Cell signalling

The ankyrin repeat protein Diversin recruits Casein kinase IE to the β-catenin degradation complex and acts in both canonical Wnt and Wnt/JNK signaling.Schwarz-Romond, T. et al. Genes Dev. 16, 2073–2084 (2002)

This study describes a new vertebrate protein — Diversin — that is an essential component of the Wnt signalling pathway. Diversin acts as a molecular switch. It inhibits signals mediated by the canonical Wnt/β-catenin pathway, which controls formation of the embryonic axis, and, at the same time, activates the Wnt/JNK signalling pathway, which establishes gastrulation movements in vertebrates.

Gene expression

A recombinant RNA polymerase II-like enzyme capable of promoter-specific transcription.Werner, F. & Weinzierl, R. O. J. Mol.

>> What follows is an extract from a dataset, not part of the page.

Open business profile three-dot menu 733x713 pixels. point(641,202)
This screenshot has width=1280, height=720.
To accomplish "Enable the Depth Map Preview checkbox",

Cell 10, 635–646 (2002)

So far, attempts to reconstitute active eukaryotic RNA polymerase (RNAP)-II from its individual subunits have failed. However, Werner and Weinzierl now report the successful in vitro assembly of the RNAPII-like, archaeal RNAP from purified recombinant subunits. The recombinant enzyme is fully active and, together with basal transcription factors TBP and TFB, is capable of promoter-specific transcription. This in vitro assembly approach also provided the authors with a unique opportunity to use mutagenesis studies to assess the functional contribution of individual subunits.

Cell signalling

A family of Rhomboid intramembrane proteases activates all Drosophila membrane-tethered EGF ligands.Urban, S. et al. EMBO J. 21, 4277–4286 (2002)

Keren, a new ligand of the Drosophila epidermal growth factor receptor, undergoes two modes of cleavage.Reich, A. & Shilo, B. Z. EMBO J. 21, 4287–4296 (2002)

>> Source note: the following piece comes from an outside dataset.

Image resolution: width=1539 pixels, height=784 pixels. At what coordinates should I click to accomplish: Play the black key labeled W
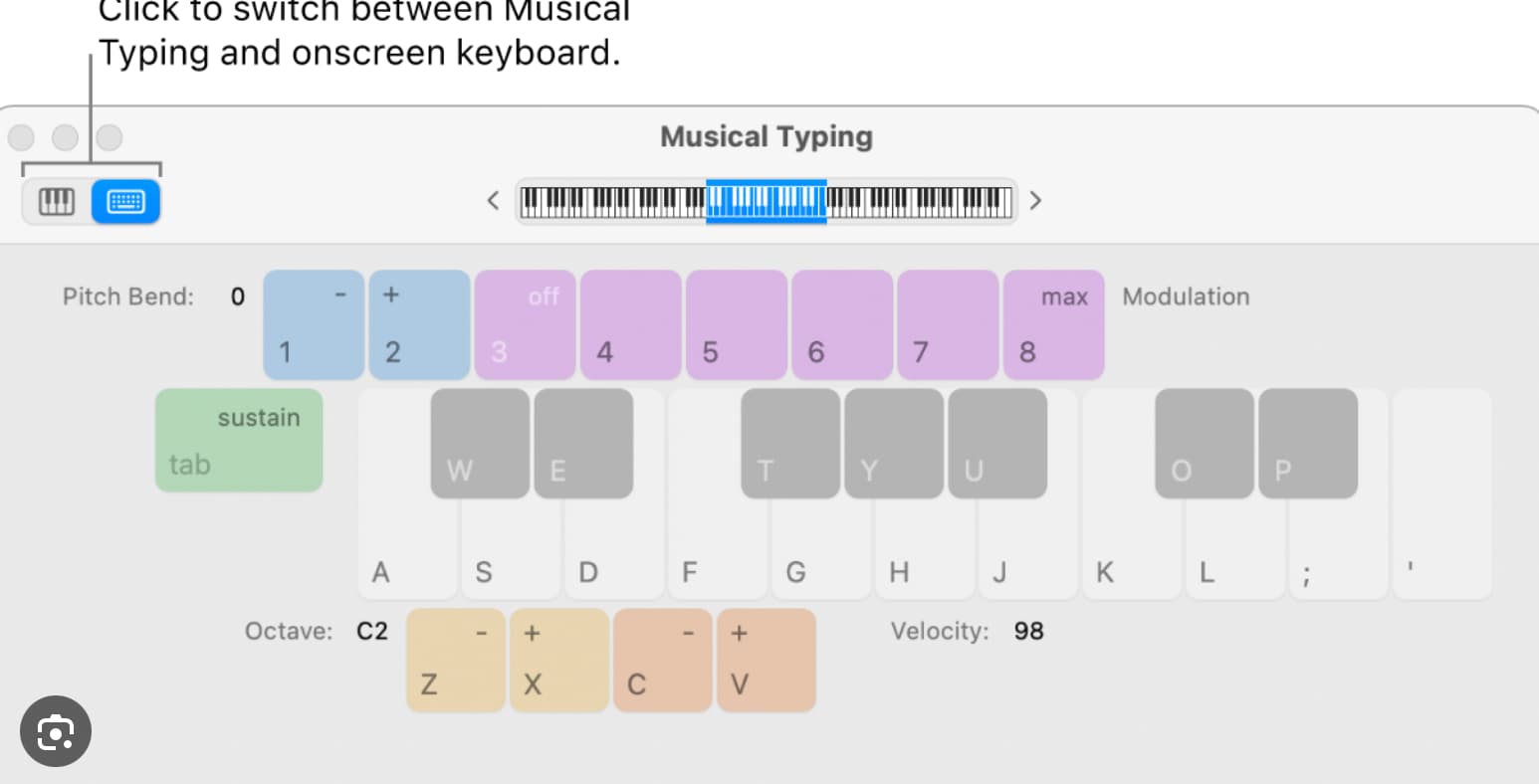click(x=480, y=444)
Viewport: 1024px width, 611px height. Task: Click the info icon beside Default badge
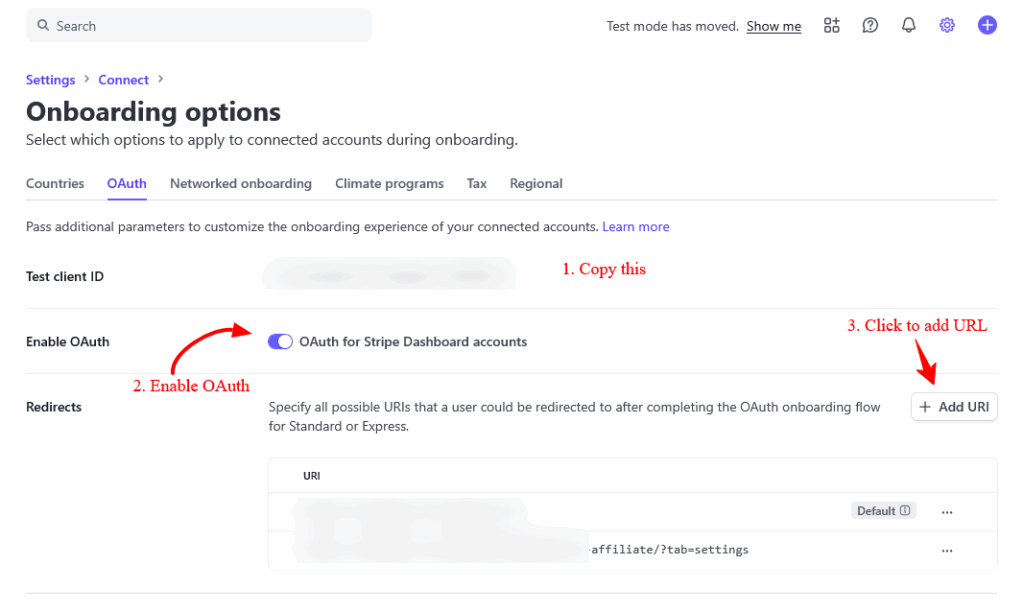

In the first of two papers that highlight the Drosophila EGF receptor (DER) pathway, Urban et al. investigated the processing of the DER ligands Spitz, Gurken and Keren. Rhomboid-1 is involved in the activation of Spitz by proteolytic cleavage, and analysis of four members of the Rhomboid family showed that Rhomboids 1–4 can proteolytically activate all three DER ligands. This common cleavage mechanism is distinct from that used to activate mammalian EGF-like ligands. In the second paper, Reich and Shilo describe the previously uncharacterized DER ligand Keren. Although Keren is processed as described above, proteolytic activation can also occur in a Rhomboid-independent manner, which highlights the complex regulation of this signalling pathway.